Practices such as mixed planting, relay cropping and intercropping increase the life in the soil, improving resilience as well as the nutritional value of the crop. Producing crops close to their consumers reduces transport costs, as well as greenhouse emissions.
Rewilding is also integral to this new approach. It is the process of managing access corridors for animals, insects and seeds to travel further, mirroring the original habitat of the pre-agricultural era.
Can Regenerative Agriculture be Profitable?
A research article published by Claire LaCanne and Johnathan Lundgren in 2018 looked at corn production in the North American plaines, an area traditionally dedicated to monocultures, and heavily reliant on tillage and artificial soil additives.
They tried three or more regenerative techniques on some fields compared to just one on others.
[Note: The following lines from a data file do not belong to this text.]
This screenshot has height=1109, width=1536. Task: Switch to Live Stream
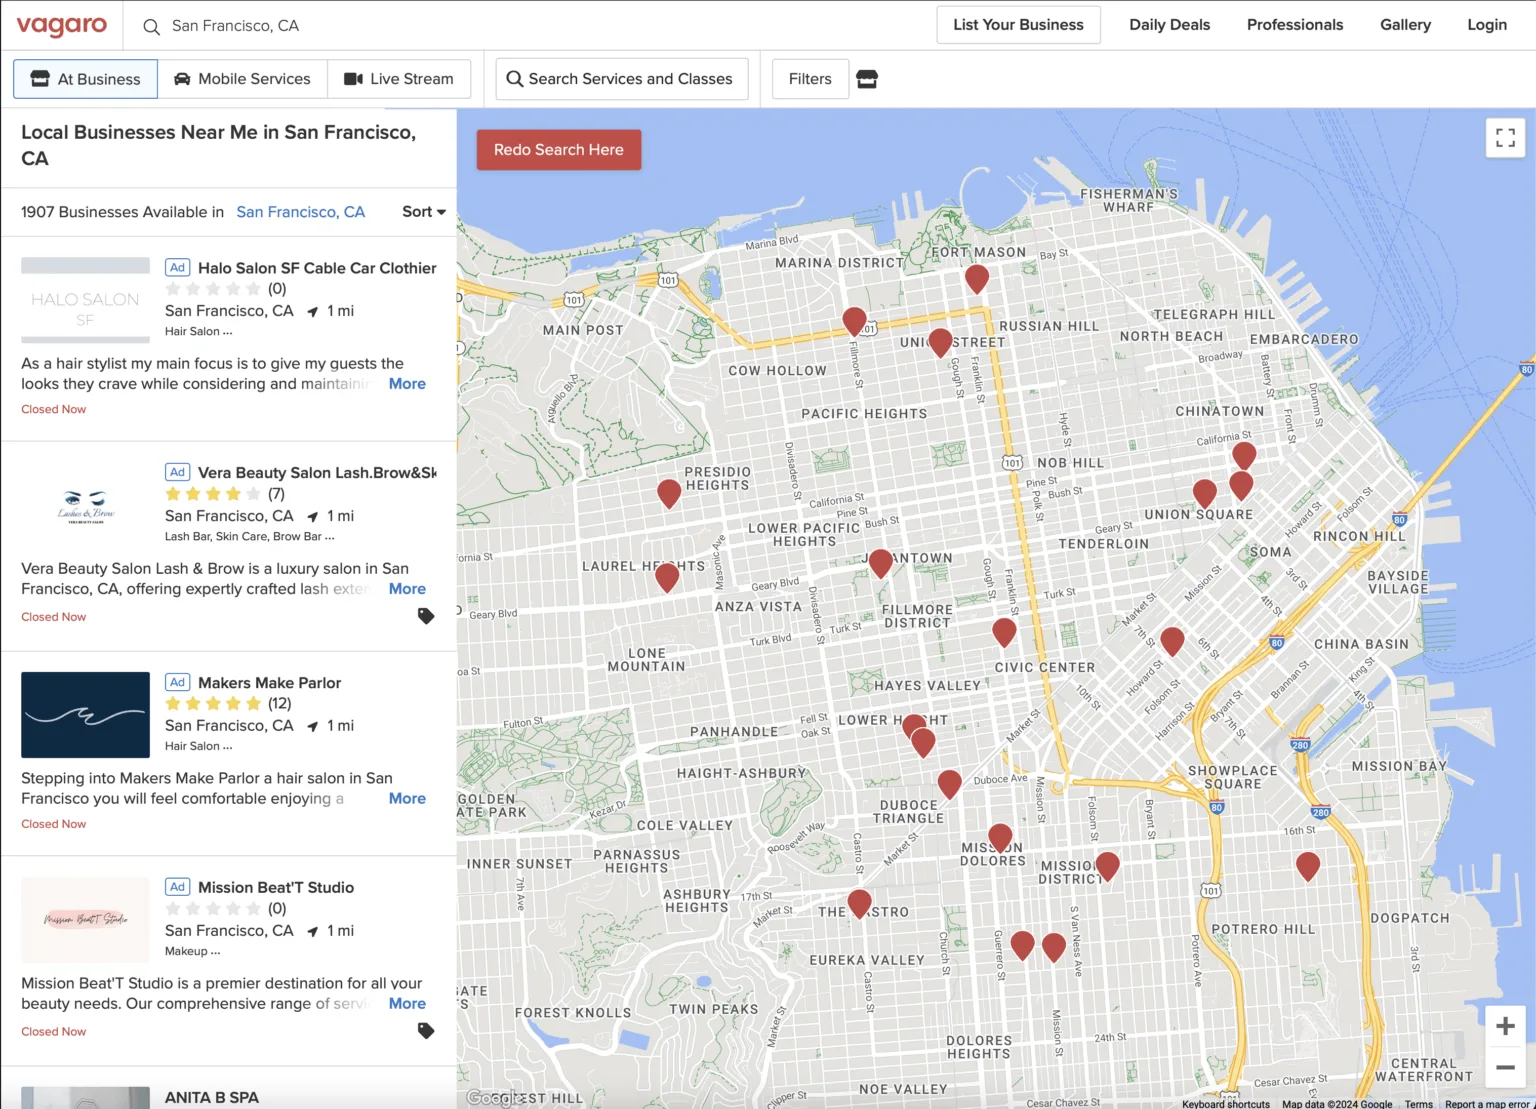click(x=399, y=79)
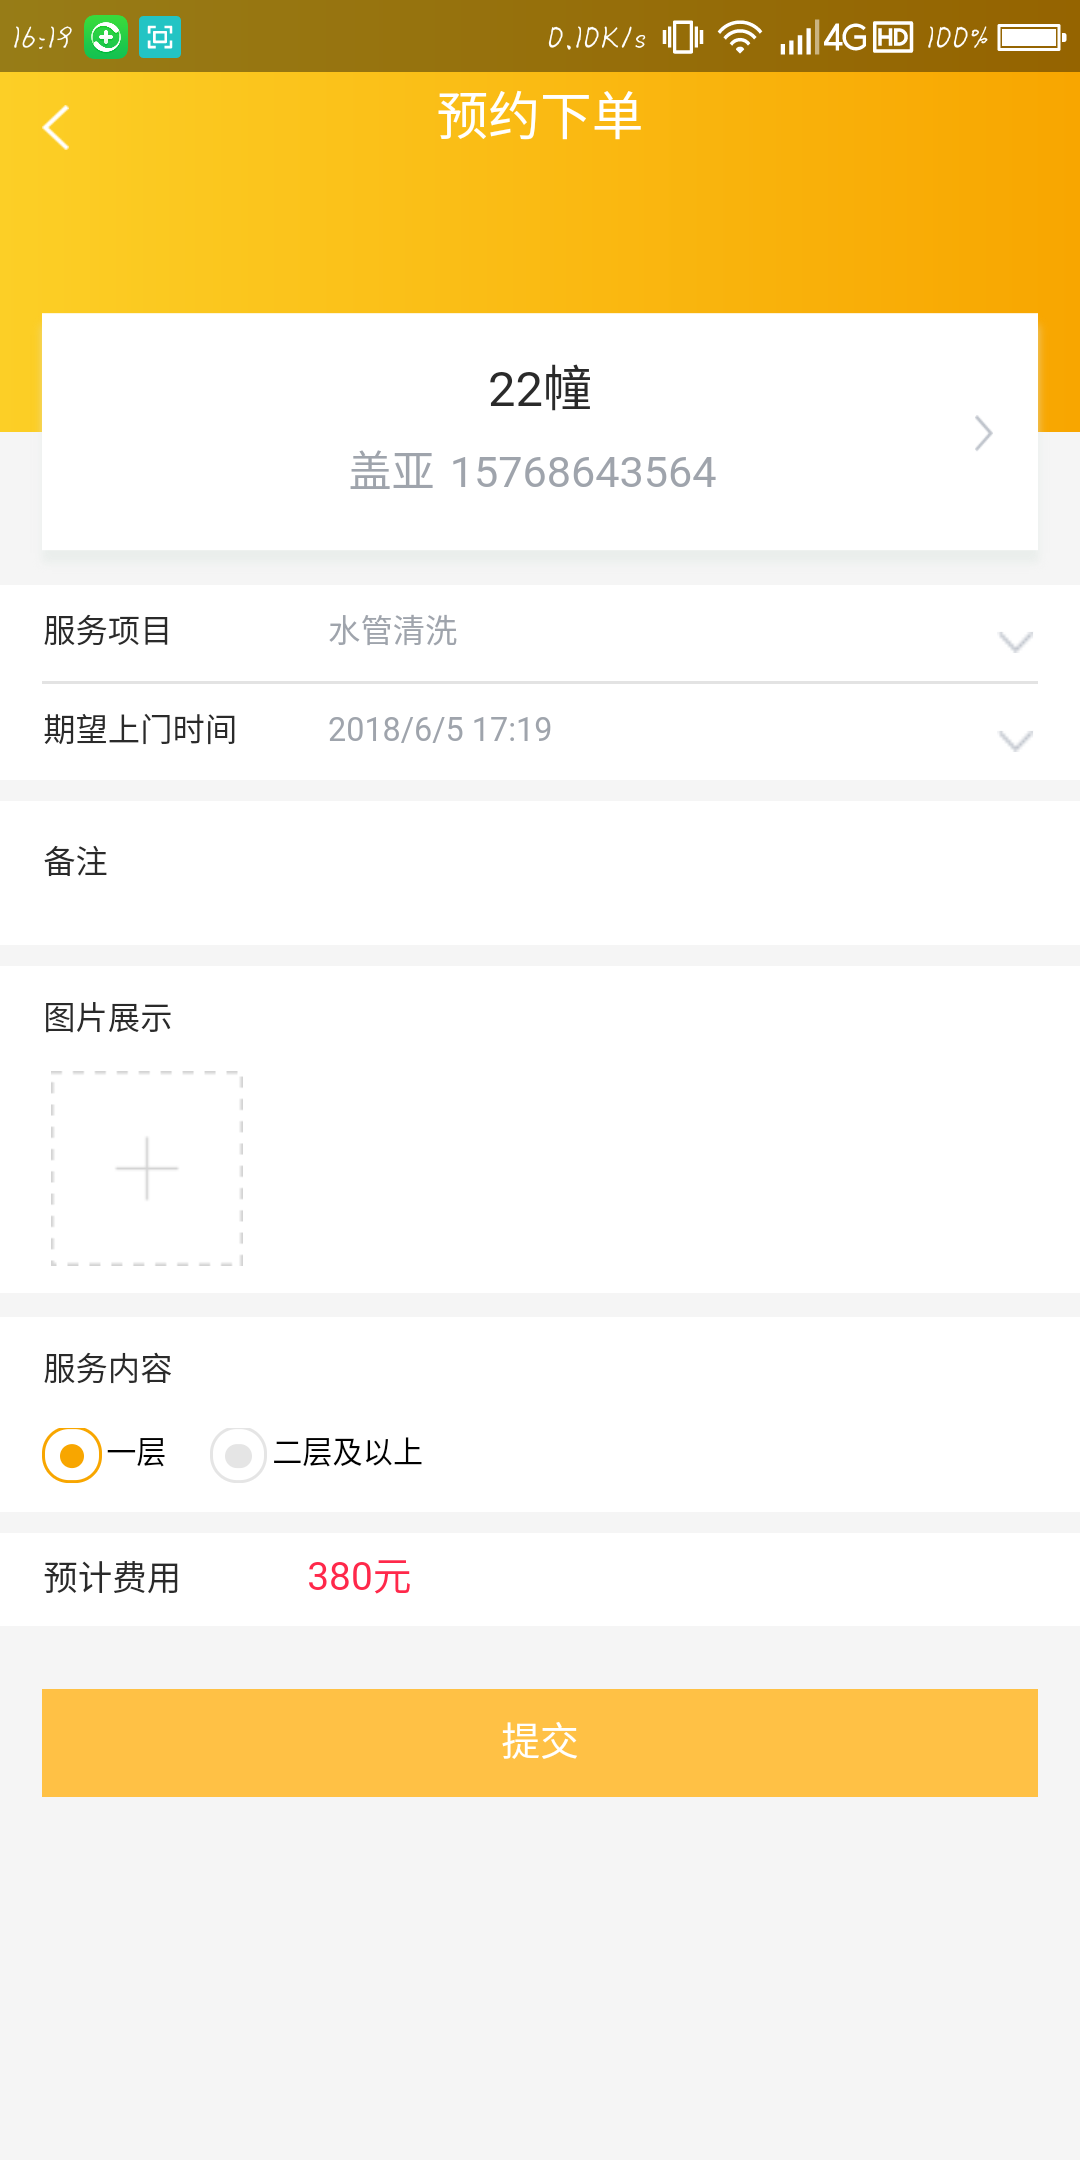The width and height of the screenshot is (1080, 2160).
Task: Tap the 2018/6/5 17:19 time value
Action: click(x=440, y=730)
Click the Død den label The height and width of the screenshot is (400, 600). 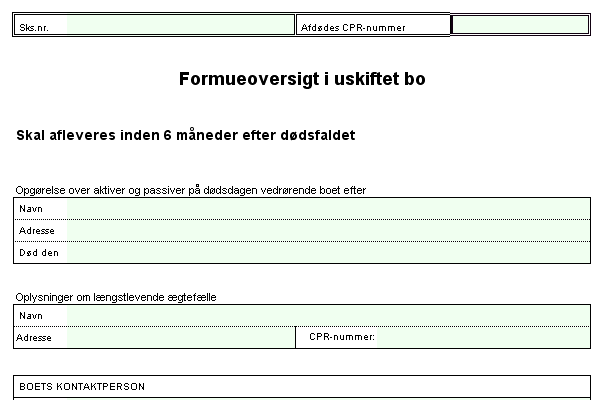(x=39, y=253)
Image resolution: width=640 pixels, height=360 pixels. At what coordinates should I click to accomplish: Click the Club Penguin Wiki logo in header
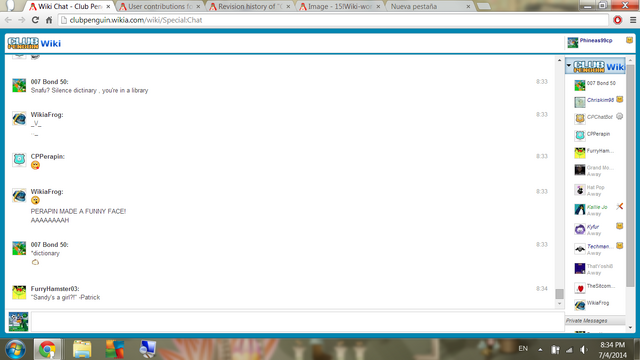(34, 43)
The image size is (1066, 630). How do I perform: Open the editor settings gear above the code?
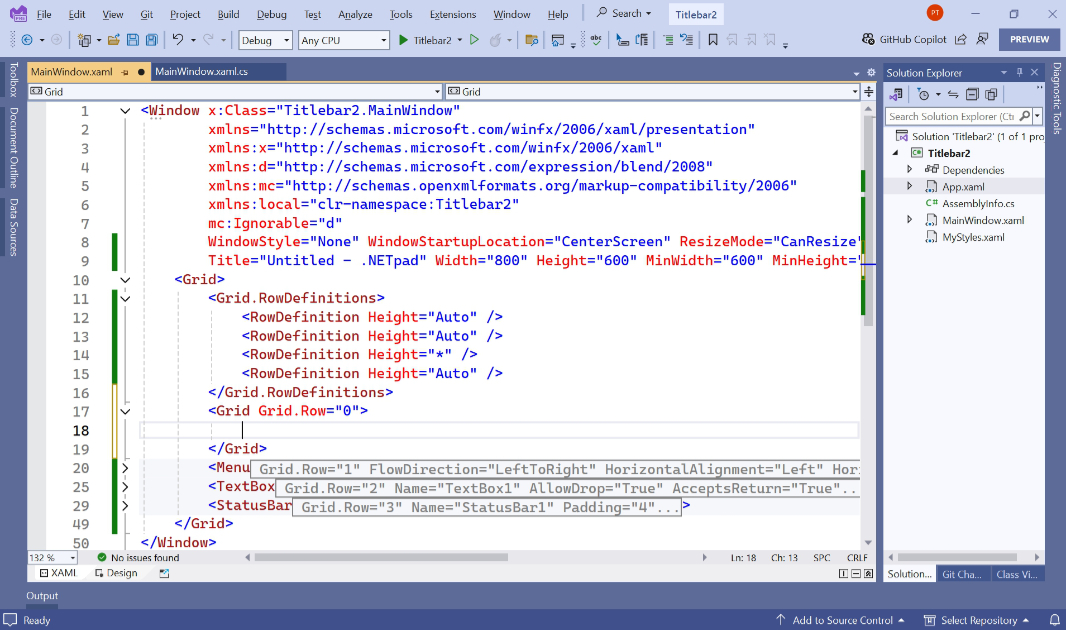871,72
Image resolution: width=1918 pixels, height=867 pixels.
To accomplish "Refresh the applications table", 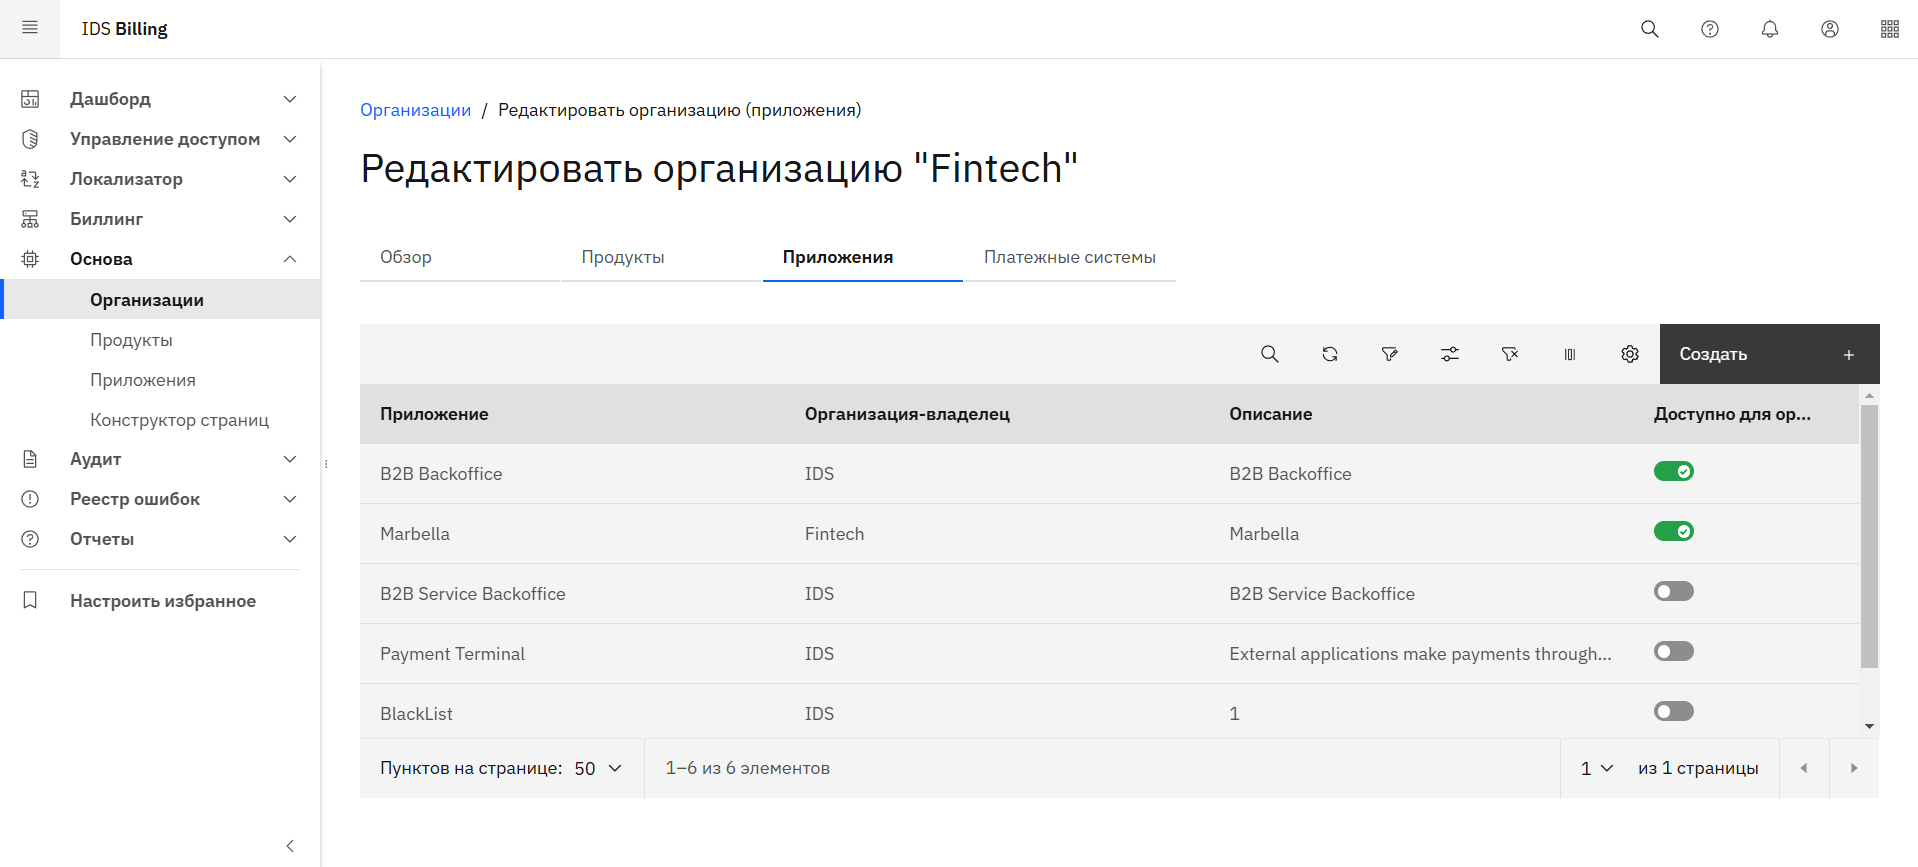I will coord(1329,354).
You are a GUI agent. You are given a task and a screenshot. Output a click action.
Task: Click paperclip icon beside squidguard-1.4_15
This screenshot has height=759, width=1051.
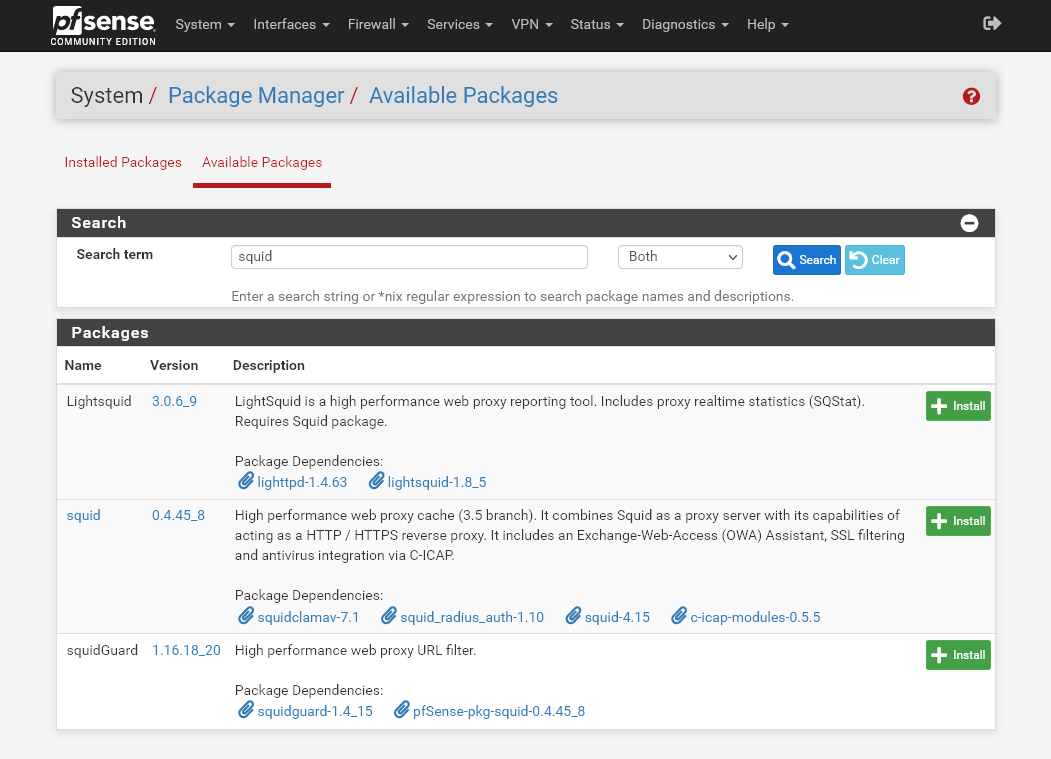[x=245, y=711]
They found that the fields using regenerative techniques had 29% less crop yields than the traditional ones, however due to the reduced need for additives and tilling, produced 78% higher profits than their traditional counterparts.
Although this study was specific to a certain area, it did show that the principles of regenerative agriculture could be both environmentally and financially beneficial.
As regenerative agriculture is site specific, it is heavily reliant on the in-depth understanding of a farm’s environment, location, geography and climate. Rather than adopting the farming blueprint model of the late 20th century, modern regenerative agriculture has a far higher need for understanding the climate of a specific region, with high levels of detail and granularity.
Farmers starting regenerative agriculture will need to understand the combination of crops that are most complimentary not just for their soil type, but also their climate. The understanding of climate nuances traditionally associated with the wine industry are now becoming increasingly relevant to agriculture in general. This means not just having access to accurate forecast data, but also detailed and agriculturally relevant historical data sets.
Since the first time humans decided to plant a few seeds to supplement their already diverse diet, farming has evolved mono-directionally. Today, we are experiencing a new era of regenerative agricultural techniques that create foods of greater nutritional value, while also enhancing our environmental biodiversity, reversing greenhouse emissions and importantly protecting the livelihoods of the farmers themselves.